This is our second summer in this home, and for most of it, we’ve been running hard. In June, friends came and sat around our fire. The music blared, the drinks flowed, and children came to jump on the trampoline.
But after July 4th, the backyard stood silent. Sure, we ate dinner out there as often as we could, but we did not recline in the steady wood chairs later in the night to watch the flames lick against thick chunks of wood and become enveloped by the heady scent of campfire smoke.
I’m not sure, exactly, what we were doing that precluded us from the campfire. But this Saturday night, we made one. The kids jumped in the night-dark, and we roasted a few marshmallows over open flame.
Mostly, though, we sat and reflected.
It is so mesmerizing to watch the flames dance high and arch into the night.
I tilted my head back to gaze at the sky, surprised to find so many stars visible from this close to the big city. The highway traffic nearby wasn’t too loud, really. And the kids’ enthusiasm, their sheer joy, was enough music for me, although I did put Van Morrison on the Sonos.
This is one of the secrets to a good life.

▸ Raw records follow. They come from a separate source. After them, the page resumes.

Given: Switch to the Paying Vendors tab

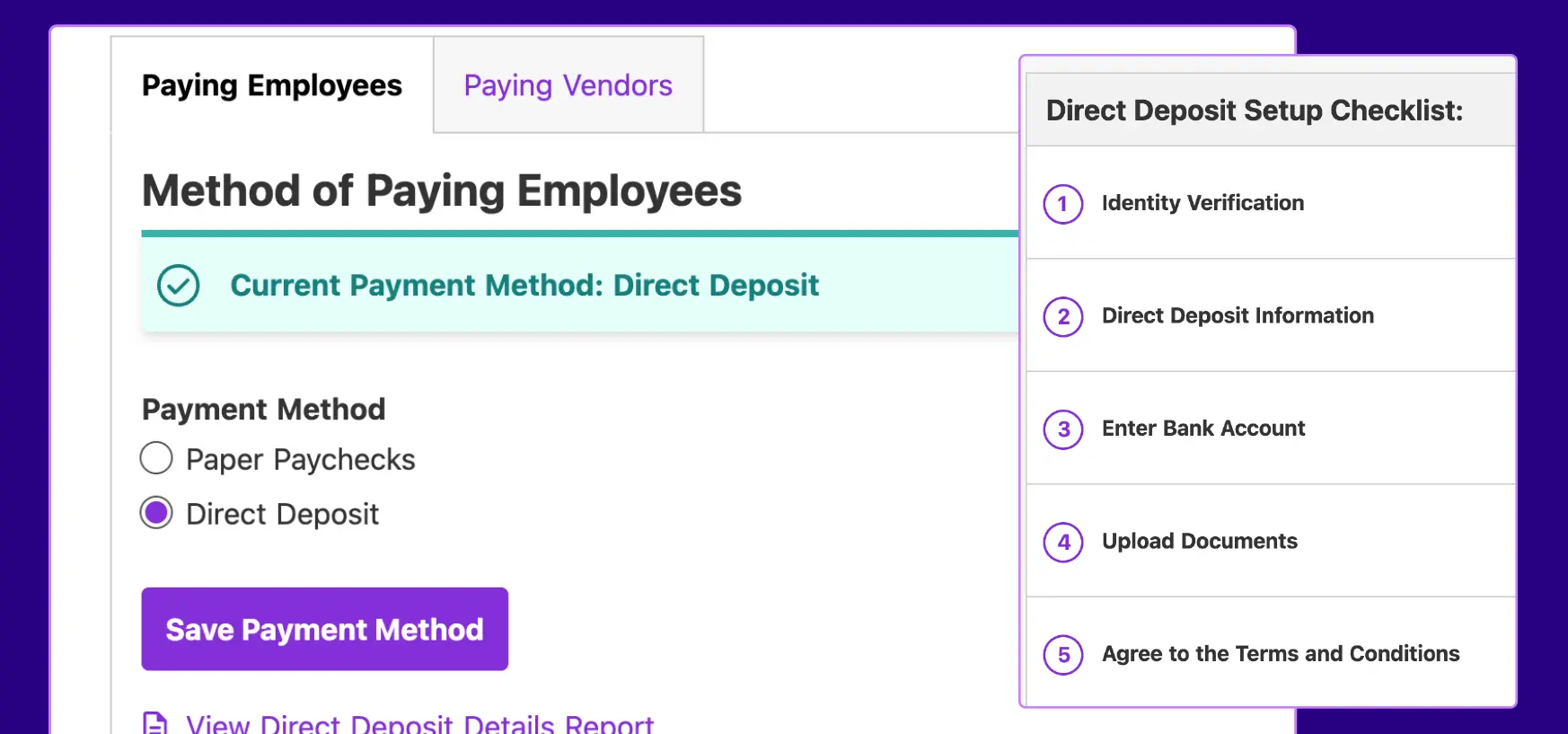Looking at the screenshot, I should coord(568,85).
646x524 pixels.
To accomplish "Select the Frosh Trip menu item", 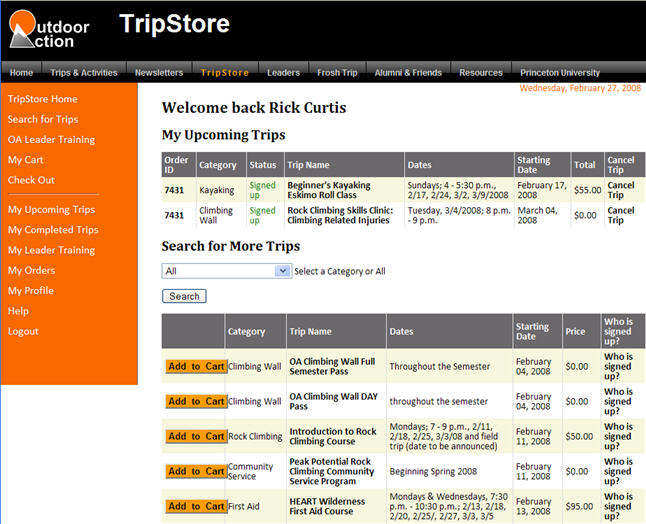I will [x=337, y=73].
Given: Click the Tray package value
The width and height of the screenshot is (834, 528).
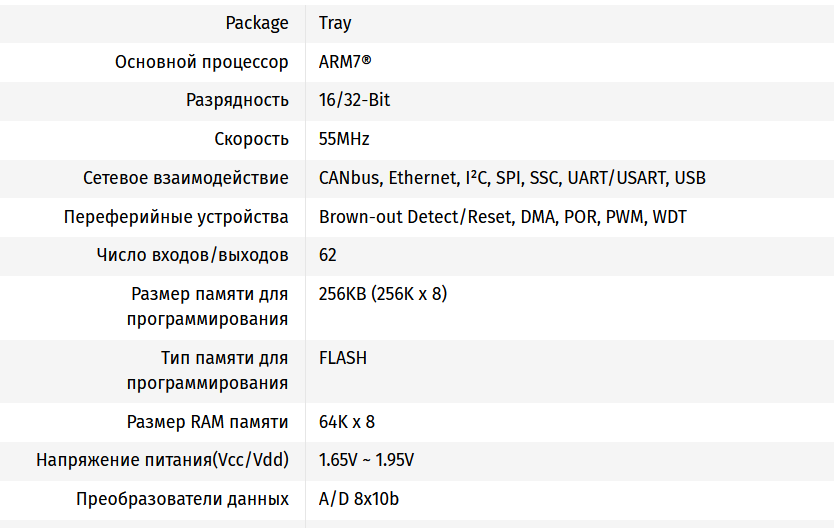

Earlier in the day, after we went as a family of six to synagogue services, where my eldest son led the second half of the prayers, after we’d gathered around the dining room table to eat a coordinated Sabbath lunch, after we’d walked six blocks to the neighborhood pool and my husband and I had fallen asleep on lounge chairs under the canopy while the children frolicked in the pool, after all that, I thought about continuing to go.
I considered taking the girls to the outlet mall to shop for clothes for my daughter’s bat mitzvah. I figured we could squeeze it in to a long summer Saturday and cross off one more thing on our long list.

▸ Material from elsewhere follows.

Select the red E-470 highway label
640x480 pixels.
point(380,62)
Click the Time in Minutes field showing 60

But no. I stopped myself. The drive to go and do and accomplish is great, but this maniacal spinning of the daily wheel is something that could rightly kill us, too.
Instead, I knew what we needed as a family was time at home.
Time in the open air of night falling. Time around the campfire to talk or to listen to the crackle of the fire as it blazes. Time together as night becomes deeper, and the yawns are more frequent, and we know soon we will settle into the beds in close proximity to one another and have a restful night.
We have two weeks left of summer, unbelievably, since school starts so late this year, and I am making the most of it. I have found this year, that I can contain my work into nimble little groupings of hours, leaving wide open spaces to play with my kids.
This weekend was the first Shabbat we’d had as a family in six weeks, the first time we gathered around the family table to recite prayers of gratitude and love. The first time I made challah bread since summer’s beginning.
In my religion, we mark these moments to make life meaningful. I find that when I’m constantly running and doing, when I’m living a busy life, I forget to notice. And in a way, when that happens, we are so far gone.
Yesterday, my husband left for work in Montana and so it’s just me and the kids and the mounds of laundry and the open slate of a week full of days to do with what pleases us. Today, a stroll through Greenfield Village after several hours of morning work. Tomorrow, a hike through Cranbrook’s glorious grounds.
Last night, I made the leftover brisket into beef barley soup at my little one’s request. I baked chicken into a pot pie with cornmeal crust. I did all the laundry and then dragged down even more to the laundry room, ready for the awakening today.
And the best thing is that these kids that I love so very much huddle close, cuddling up to me in a bed half-empty until later this week, to get any chance of togetherness we can find.
The secret to a good life is loving the moments, even when they’re not filled with Important Things. Especially then.